At one point he found himself in a village that didn’t appear on any map. But it was the village after that one where things took a bad turn. Just outside it two men, clad in bloody, tattered rags, stepped from behind a rock, wailing. Corpse butchers, Karma Paul explained. Since the ground was frozen and there was no wood for cremation, the dead were cut up and fed to vultures. As no one had died recently, they were hungry. Karma Paul gave them a coin.
After making camp the entire village came out to watch Michael take a shit. When he tried to return to his tent, the village idiot, fettered hand and foot, blocked his way, shaking his chains and shouting angrily. This appeared to rouse the staring crowd from their torpor. A hailstorm of stones came down around him before he managed to get into his tent.
At midnight, Michael was woken by loud, unearthly music, like trumpets and oboes and conch shells, alternating bars of G, F-sharp, G, F-sharp, con espressione. Were the corpse butchers now coming for him? By 2:00 a.m. the rumpus had quieted and he started off to his station. At 2:30
an odd, twisting pain started in his belly. After hastily completing his readings he returned to his tent deathly ill.

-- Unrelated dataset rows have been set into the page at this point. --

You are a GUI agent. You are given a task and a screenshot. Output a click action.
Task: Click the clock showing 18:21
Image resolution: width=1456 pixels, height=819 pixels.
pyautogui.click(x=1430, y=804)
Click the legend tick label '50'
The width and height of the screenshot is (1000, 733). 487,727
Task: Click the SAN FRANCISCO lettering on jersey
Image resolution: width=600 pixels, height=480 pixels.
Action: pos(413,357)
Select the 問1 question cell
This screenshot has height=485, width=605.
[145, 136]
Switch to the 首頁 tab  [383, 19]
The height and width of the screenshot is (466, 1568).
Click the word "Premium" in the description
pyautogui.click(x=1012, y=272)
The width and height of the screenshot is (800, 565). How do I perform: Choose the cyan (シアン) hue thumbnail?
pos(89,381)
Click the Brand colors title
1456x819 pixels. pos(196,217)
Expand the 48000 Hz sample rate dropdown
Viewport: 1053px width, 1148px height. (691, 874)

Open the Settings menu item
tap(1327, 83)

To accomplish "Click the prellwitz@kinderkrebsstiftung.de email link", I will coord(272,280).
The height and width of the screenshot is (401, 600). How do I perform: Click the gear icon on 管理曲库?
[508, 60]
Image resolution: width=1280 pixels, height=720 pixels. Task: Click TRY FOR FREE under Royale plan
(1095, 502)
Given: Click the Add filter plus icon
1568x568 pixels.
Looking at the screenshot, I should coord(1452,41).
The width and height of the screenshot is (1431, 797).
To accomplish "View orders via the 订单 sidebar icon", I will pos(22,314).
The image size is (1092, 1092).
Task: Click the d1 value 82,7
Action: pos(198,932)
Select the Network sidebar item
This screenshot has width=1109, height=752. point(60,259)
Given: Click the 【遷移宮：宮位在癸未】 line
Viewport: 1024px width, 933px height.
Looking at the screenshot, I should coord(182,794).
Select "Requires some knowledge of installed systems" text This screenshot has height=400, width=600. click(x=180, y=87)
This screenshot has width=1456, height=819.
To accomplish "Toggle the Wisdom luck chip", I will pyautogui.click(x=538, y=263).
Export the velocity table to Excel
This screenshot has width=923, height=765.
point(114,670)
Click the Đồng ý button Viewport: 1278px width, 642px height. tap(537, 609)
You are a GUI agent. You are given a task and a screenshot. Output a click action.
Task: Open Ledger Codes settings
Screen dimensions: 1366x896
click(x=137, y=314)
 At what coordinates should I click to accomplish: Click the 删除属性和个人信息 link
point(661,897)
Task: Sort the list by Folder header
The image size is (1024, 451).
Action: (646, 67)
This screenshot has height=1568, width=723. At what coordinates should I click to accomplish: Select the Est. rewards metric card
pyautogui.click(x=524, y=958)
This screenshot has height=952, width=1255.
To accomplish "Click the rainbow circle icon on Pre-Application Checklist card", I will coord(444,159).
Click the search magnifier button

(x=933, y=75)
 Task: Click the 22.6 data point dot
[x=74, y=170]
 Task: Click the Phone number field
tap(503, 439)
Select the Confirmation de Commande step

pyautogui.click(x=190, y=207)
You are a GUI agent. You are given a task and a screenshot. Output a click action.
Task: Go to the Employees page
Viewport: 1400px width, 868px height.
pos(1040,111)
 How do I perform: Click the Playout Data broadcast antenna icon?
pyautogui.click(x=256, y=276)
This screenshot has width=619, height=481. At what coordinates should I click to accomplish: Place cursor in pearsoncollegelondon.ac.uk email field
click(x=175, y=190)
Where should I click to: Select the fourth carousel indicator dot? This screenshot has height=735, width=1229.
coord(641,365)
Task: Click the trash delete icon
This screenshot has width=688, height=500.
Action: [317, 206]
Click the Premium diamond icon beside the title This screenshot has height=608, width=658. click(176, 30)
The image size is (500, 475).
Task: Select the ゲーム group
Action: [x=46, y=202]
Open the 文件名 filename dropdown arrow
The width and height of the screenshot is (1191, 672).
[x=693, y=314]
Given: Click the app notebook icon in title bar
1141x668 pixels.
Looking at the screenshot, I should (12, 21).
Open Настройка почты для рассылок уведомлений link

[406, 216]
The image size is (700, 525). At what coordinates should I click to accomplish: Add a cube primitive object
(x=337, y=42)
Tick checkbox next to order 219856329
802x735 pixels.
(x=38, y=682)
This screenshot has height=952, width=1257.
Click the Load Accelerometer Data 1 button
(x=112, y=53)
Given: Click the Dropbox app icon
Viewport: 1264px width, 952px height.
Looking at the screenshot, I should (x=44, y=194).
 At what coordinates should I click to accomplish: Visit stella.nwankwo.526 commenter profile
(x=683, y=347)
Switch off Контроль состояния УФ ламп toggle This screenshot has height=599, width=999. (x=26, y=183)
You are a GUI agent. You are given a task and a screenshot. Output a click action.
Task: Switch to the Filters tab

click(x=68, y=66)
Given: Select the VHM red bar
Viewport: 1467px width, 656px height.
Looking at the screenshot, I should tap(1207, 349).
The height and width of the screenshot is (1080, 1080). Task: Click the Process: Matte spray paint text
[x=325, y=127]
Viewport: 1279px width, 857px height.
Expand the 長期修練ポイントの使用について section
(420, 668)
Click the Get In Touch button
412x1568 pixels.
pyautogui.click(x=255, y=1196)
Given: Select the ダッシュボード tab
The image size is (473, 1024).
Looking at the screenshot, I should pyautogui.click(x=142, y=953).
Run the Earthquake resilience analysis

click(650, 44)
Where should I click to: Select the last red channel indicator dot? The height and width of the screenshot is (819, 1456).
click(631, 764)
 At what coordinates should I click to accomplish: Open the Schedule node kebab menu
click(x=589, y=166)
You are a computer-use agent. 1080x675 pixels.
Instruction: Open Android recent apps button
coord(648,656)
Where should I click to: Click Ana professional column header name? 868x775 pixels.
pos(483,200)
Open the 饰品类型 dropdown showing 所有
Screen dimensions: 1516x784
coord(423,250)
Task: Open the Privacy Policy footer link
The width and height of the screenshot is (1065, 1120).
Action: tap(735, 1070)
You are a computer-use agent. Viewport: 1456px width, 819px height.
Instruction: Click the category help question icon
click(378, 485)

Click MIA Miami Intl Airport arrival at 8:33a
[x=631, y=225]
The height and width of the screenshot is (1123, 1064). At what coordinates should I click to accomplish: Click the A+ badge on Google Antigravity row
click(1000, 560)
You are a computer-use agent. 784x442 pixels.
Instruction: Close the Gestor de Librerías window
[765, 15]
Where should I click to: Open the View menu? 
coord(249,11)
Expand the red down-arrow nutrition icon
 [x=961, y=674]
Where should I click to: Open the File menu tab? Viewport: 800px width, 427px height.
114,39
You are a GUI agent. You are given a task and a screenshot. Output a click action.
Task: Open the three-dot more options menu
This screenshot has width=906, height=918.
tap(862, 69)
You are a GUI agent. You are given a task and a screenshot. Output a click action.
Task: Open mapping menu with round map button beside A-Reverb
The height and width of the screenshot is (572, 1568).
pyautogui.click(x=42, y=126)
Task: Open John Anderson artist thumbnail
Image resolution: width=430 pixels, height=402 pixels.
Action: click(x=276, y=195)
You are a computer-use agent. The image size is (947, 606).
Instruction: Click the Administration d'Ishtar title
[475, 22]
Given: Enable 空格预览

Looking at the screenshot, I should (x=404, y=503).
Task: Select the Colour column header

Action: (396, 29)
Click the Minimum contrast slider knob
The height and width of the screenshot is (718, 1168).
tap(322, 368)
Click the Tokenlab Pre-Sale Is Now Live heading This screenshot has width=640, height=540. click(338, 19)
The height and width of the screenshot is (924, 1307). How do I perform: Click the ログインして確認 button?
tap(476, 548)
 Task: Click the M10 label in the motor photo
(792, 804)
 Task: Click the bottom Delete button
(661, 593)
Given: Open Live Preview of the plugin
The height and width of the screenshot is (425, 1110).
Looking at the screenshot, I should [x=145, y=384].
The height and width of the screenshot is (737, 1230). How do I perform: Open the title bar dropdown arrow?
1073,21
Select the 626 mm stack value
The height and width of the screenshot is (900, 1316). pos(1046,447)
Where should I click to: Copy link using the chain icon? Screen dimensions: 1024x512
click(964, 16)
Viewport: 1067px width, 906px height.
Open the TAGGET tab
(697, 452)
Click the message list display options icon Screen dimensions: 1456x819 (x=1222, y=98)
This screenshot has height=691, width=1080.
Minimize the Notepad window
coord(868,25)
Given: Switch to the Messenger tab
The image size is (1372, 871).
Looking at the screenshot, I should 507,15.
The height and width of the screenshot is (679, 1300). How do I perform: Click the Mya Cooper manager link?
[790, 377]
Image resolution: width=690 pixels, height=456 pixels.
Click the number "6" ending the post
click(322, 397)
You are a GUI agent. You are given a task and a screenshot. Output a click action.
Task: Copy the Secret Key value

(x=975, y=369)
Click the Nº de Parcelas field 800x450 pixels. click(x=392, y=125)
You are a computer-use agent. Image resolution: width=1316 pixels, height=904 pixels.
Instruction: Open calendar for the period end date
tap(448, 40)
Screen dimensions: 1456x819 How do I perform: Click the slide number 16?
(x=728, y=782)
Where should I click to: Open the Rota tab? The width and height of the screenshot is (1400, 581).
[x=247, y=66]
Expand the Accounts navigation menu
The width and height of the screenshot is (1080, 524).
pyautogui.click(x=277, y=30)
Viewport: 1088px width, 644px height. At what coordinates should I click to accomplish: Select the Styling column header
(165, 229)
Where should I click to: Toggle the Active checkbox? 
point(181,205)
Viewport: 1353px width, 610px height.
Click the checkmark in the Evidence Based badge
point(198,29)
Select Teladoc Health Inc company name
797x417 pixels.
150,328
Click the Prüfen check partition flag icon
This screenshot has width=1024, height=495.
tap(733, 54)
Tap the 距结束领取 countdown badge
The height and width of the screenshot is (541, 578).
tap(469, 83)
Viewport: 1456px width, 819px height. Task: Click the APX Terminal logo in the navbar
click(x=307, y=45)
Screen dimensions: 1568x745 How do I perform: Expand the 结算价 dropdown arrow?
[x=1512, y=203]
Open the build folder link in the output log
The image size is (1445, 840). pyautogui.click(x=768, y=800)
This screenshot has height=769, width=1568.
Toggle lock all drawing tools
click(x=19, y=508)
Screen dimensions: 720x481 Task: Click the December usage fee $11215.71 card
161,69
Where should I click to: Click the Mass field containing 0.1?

His next memory was of looking up to see the dzongpen of the village, with the long gold pendant of his office hanging from his left ear, issuing orders. He was half carried through a kitchen filled with staring women, up a dark stairway and ushered into a cool room with a comfortable bed and a view of the night sky through an opening in the roof. He was distantly aware the dzongpen was trying to get him to take some water. Tapers of incense were lit to drive off whatever demon possessed him.
When the dzongpen left to say his prayers in the shrine room, Michael heard the ring of a bell and the stroke of a drum. He first hallucinated he was a Chinese puzzle, then that Erica had delivered a baby. At one point he opened his eyes and found the women of the house, each bearing a candle, standing around his bed looking down at him like a ring of angels. Only then did he realize he was in the same room where he’d drunk chhang in a lovely chased silver cup nine days before. The dzongpen of Sar’s house was the first Tibetan house he had been in and, despite the mooing calf tied up on the ground floor, the perpetual toing and froing and salaams of the servants had left the impression of a royal court. He awoke feeling better.
In the meantime, word had come back from the Tibetan authorities that they were to stop their work in the Nyonno Ri and carry on directly to Everest to begin the reconnaissance. Shipton sent a letter of protest and five days of inactivity passed while they awaited word from on high. The ministers stood firm; their permits never allowed for a survey of the Nyonno Ri range. At their good-bye meal, Shipton produced one high compliment after another but the dzongpen was more interested in the hair on the New Zealander’s legs. Bryant, in turn, treated him to a Maori rendition of “For He’s a Jolly Good Fellow.” After the tap dancing, high-pitched singing, the raising of toasts, Shipton braved asking why the Tibetans were so reluctant to let him explore their country.